=== Section Start ===
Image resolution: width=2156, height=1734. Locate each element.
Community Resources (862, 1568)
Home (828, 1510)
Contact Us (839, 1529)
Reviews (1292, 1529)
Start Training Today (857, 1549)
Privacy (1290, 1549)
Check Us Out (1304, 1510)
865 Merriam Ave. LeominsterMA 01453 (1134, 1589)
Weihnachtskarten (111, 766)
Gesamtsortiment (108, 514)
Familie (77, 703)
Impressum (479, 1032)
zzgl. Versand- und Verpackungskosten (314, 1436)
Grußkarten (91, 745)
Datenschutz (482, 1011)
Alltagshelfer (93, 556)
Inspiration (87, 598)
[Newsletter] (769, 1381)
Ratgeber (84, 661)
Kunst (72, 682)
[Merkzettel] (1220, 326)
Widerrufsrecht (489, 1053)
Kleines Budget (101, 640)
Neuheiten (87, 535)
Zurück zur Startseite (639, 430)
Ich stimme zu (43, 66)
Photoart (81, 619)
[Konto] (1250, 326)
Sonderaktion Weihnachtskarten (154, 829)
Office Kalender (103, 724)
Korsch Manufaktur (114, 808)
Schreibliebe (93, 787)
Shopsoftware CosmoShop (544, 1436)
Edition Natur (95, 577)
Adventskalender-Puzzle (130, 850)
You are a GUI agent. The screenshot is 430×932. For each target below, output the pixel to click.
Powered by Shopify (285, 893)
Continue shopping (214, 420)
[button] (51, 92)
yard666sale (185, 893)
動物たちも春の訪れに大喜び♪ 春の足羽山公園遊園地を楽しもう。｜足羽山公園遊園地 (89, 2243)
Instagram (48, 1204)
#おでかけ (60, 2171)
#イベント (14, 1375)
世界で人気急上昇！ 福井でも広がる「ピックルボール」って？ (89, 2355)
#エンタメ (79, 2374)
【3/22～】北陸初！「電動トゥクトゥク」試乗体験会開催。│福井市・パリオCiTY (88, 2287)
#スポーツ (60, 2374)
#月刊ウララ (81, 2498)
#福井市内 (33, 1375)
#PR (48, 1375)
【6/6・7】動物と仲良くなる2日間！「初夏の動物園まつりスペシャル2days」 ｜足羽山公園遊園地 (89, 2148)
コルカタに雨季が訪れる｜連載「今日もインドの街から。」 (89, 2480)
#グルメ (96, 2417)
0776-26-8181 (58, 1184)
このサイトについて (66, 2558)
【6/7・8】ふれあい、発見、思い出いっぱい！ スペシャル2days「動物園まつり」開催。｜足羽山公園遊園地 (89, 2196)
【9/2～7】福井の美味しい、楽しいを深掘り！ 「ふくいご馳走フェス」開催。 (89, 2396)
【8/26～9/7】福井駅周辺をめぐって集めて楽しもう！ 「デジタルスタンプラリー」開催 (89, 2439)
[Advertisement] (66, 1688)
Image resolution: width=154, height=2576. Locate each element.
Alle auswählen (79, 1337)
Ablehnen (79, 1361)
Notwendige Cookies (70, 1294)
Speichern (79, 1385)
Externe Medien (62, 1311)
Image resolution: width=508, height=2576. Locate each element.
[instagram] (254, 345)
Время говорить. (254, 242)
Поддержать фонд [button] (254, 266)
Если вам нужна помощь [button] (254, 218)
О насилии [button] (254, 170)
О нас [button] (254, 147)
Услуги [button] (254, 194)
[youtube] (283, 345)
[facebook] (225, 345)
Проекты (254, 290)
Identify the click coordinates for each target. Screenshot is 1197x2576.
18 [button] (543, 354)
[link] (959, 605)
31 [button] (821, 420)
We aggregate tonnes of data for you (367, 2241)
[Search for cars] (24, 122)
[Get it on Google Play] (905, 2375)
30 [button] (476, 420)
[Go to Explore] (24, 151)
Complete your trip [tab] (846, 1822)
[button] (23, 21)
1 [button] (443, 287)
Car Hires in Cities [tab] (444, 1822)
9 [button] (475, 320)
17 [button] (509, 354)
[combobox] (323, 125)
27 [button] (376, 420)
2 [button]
=== Section End ===
About this task » Copy every record exactly, leaving each line intact.

Solution »
Image resolution: width=2156, height=1734. Locate each element.
Community Resources (862, 1568)
Home (828, 1510)
Contact Us (839, 1529)
Reviews (1292, 1529)
Start Training Today (857, 1549)
Privacy (1290, 1549)
Check Us Out (1304, 1510)
865 Merriam Ave. LeominsterMA 01453 (1134, 1589)
Weihnachtskarten (111, 766)
Gesamtsortiment (108, 514)
Familie (77, 703)
Impressum (479, 1032)
zzgl. Versand- und Verpackungskosten (314, 1436)
Grußkarten (91, 745)
Datenschutz (482, 1011)
Alltagshelfer (93, 556)
Inspiration (87, 598)
[Newsletter] (769, 1381)
Ratgeber (84, 661)
Kunst (72, 682)
[Merkzettel] (1220, 326)
Widerrufsrecht (489, 1053)
Kleines Budget (101, 640)
Neuheiten (87, 535)
Zurück zur Startseite (639, 430)
Ich stimme zu (43, 66)
Photoart (81, 619)
[Konto] (1250, 326)
Sonderaktion Weihnachtskarten (154, 829)
Office Kalender (103, 724)
Korsch Manufaktur (114, 808)
Schreibliebe (93, 787)
Shopsoftware CosmoShop (544, 1436)
Edition Natur (95, 577)
Adventskalender-Puzzle (130, 850)
You are a GUI agent. The screenshot is 430×932. For each target below, output the pixel to click.
Powered by Shopify (285, 893)
Continue shopping (214, 420)
[button] (51, 92)
yard666sale (185, 893)
動物たちも春の訪れに大喜び♪ 春の足羽山公園遊園地を楽しもう。｜足羽山公園遊園地 (89, 2243)
Instagram (48, 1204)
#おでかけ (60, 2171)
#イベント (14, 1375)
世界で人気急上昇！ 福井でも広がる「ピックルボール」って？ (89, 2355)
#エンタメ (79, 2374)
【3/22～】北陸初！「電動トゥクトゥク」試乗体験会開催。│福井市・パリオCiTY (88, 2287)
#スポーツ (60, 2374)
#月刊ウララ (81, 2498)
#福井市内 (33, 1375)
#PR (48, 1375)
【6/6・7】動物と仲良くなる2日間！「初夏の動物園まつりスペシャル2days」 ｜足羽山公園遊園地 (89, 2148)
コルカタに雨季が訪れる｜連載「今日もインドの街から。」 (89, 2480)
#グルメ (96, 2417)
0776-26-8181 (58, 1184)
このサイトについて (66, 2558)
【6/7・8】ふれあい、発見、思い出いっぱい！ スペシャル2days「動物園まつり」開催。｜足羽山公園遊園地 (89, 2196)
【9/2～7】福井の美味しい、楽しいを深掘り！ 「ふくいご馳走フェス」開催。 (89, 2396)
【8/26～9/7】福井駅周辺をめぐって集めて楽しもう！ 「デジタルスタンプラリー」開催 (89, 2439)
[Advertisement] (66, 1688)
Image resolution: width=154, height=2576. Locate each element.
Alle auswählen (79, 1337)
Ablehnen (79, 1361)
Notwendige Cookies (70, 1294)
Speichern (79, 1385)
Externe Medien (62, 1311)
Image resolution: width=508, height=2576. Locate each element.
[instagram] (254, 345)
Время говорить. (254, 242)
Поддержать фонд [button] (254, 266)
Если вам нужна помощь [button] (254, 218)
О насилии [button] (254, 170)
О нас [button] (254, 147)
Услуги [button] (254, 194)
[youtube] (283, 345)
[facebook] (225, 345)
Проекты (254, 290)
Identify the click coordinates for each target. Screenshot is 1197x2576.
18 [button] (543, 354)
[link] (959, 605)
31 [button] (821, 420)
We aggregate tonnes of data for you (367, 2241)
[Search for cars] (24, 122)
[Get it on Google Play] (905, 2375)
30 [button] (476, 420)
[Go to Explore] (24, 151)
Complete your trip [tab] (846, 1822)
[button] (23, 21)
1 [button] (443, 287)
Car Hires in Cities [tab] (444, 1822)
9 [button] (475, 320)
17 [button] (509, 354)
[combobox] (323, 125)
27 [button] (376, 420)
2 [button]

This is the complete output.